■ Task statement: Only an exact reprint of all the data is acceptable.

(Saved data entries)
——

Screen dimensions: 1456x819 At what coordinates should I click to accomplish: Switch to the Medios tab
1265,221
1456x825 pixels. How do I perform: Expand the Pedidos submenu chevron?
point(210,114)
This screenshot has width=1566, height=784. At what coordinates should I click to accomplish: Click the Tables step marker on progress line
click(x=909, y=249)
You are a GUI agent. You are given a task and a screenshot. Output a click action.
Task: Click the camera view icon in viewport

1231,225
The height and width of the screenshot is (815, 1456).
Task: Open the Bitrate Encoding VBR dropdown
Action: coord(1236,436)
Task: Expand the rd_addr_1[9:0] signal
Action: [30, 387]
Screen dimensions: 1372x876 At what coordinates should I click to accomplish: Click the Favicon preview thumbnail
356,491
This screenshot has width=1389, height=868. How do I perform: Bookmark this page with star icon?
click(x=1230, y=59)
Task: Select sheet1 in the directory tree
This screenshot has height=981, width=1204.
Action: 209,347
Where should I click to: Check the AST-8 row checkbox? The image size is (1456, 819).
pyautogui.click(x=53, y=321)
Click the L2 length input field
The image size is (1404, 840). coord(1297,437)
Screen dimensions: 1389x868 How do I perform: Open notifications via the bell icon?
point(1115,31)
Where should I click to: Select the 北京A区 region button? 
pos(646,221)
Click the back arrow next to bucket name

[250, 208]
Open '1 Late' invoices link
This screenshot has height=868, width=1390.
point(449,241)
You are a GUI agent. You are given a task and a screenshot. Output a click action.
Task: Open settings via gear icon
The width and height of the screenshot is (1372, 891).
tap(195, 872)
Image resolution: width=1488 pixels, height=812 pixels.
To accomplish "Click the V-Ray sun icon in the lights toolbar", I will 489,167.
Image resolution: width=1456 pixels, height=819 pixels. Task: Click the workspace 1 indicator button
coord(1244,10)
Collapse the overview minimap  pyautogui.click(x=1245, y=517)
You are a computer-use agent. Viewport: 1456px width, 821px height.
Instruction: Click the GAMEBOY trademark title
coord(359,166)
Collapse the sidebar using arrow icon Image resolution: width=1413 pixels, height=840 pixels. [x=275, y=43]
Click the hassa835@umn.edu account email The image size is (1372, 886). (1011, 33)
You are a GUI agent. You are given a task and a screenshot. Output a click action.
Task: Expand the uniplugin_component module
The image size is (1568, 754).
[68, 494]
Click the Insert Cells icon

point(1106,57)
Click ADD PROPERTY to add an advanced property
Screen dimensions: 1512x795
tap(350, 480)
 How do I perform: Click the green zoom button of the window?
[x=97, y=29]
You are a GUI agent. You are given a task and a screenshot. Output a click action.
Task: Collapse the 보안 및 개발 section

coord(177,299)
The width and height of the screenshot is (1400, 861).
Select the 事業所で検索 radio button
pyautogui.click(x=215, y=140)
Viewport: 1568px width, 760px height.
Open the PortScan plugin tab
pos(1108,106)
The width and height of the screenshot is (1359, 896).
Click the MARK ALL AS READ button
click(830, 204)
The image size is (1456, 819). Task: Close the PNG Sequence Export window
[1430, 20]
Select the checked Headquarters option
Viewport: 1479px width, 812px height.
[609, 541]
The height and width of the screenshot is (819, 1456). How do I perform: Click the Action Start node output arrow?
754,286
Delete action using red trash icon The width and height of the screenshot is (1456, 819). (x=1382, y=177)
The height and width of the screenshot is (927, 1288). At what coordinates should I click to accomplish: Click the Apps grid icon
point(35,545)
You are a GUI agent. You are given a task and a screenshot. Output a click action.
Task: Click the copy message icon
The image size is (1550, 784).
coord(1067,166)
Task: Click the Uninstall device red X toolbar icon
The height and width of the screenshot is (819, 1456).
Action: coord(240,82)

——

■ Written answer:
Screen dimensions: 1456x819 At what coordinates should I click to accomplish: Switch to the Medios tab
1265,221
1456x825 pixels. How do I perform: Expand the Pedidos submenu chevron?
point(210,114)
This screenshot has width=1566, height=784. At what coordinates should I click to accomplish: Click the Tables step marker on progress line
click(x=909, y=249)
You are a GUI agent. You are given a task and a screenshot. Output a click action.
Task: Click the camera view icon in viewport

1231,225
The height and width of the screenshot is (815, 1456).
Task: Open the Bitrate Encoding VBR dropdown
Action: coord(1236,436)
Task: Expand the rd_addr_1[9:0] signal
Action: [30, 387]
Screen dimensions: 1372x876 At what coordinates should I click to accomplish: Click the Favicon preview thumbnail
356,491
This screenshot has width=1389, height=868. How do I perform: Bookmark this page with star icon?
click(x=1230, y=59)
Task: Select sheet1 in the directory tree
This screenshot has height=981, width=1204.
Action: 209,347
Where should I click to: Check the AST-8 row checkbox? The image size is (1456, 819).
pyautogui.click(x=53, y=321)
Click the L2 length input field
The image size is (1404, 840). coord(1297,437)
Screen dimensions: 1389x868 How do I perform: Open notifications via the bell icon?
point(1115,31)
Where should I click to: Select the 北京A区 region button? 
pos(646,221)
Click the back arrow next to bucket name

[250, 208]
Open '1 Late' invoices link
This screenshot has height=868, width=1390.
point(449,241)
You are a GUI agent. You are given a task and a screenshot. Output a click action.
Task: Open settings via gear icon
The width and height of the screenshot is (1372, 891).
tap(195, 872)
Image resolution: width=1488 pixels, height=812 pixels.
To accomplish "Click the V-Ray sun icon in the lights toolbar", I will 489,167.
Image resolution: width=1456 pixels, height=819 pixels. Task: Click the workspace 1 indicator button
coord(1244,10)
Collapse the overview minimap  pyautogui.click(x=1245, y=517)
You are a computer-use agent. Viewport: 1456px width, 821px height.
Instruction: Click the GAMEBOY trademark title
coord(359,166)
Collapse the sidebar using arrow icon Image resolution: width=1413 pixels, height=840 pixels. [x=275, y=43]
Click the hassa835@umn.edu account email The image size is (1372, 886). (1011, 33)
You are a GUI agent. You are given a task and a screenshot. Output a click action.
Task: Expand the uniplugin_component module
The image size is (1568, 754).
[68, 494]
Click the Insert Cells icon

point(1106,57)
Click ADD PROPERTY to add an advanced property
Screen dimensions: 1512x795
tap(350, 480)
 How do I perform: Click the green zoom button of the window?
[x=97, y=29]
You are a GUI agent. You are given a task and a screenshot. Output a click action.
Task: Collapse the 보안 및 개발 section

coord(177,299)
The width and height of the screenshot is (1400, 861).
Select the 事業所で検索 radio button
pyautogui.click(x=215, y=140)
Viewport: 1568px width, 760px height.
Open the PortScan plugin tab
pos(1108,106)
The width and height of the screenshot is (1359, 896).
Click the MARK ALL AS READ button
click(830, 204)
The image size is (1456, 819). Task: Close the PNG Sequence Export window
[1430, 20]
Select the checked Headquarters option
Viewport: 1479px width, 812px height.
[609, 541]
The height and width of the screenshot is (819, 1456). How do I perform: Click the Action Start node output arrow?
754,286
Delete action using red trash icon The width and height of the screenshot is (1456, 819). (x=1382, y=177)
The height and width of the screenshot is (927, 1288). At what coordinates should I click to accomplish: Click the Apps grid icon
point(35,545)
You are a GUI agent. You are given a task and a screenshot. Output a click action.
Task: Click the copy message icon
The image size is (1550, 784).
coord(1067,166)
Task: Click the Uninstall device red X toolbar icon
The height and width of the screenshot is (819, 1456).
Action: coord(240,82)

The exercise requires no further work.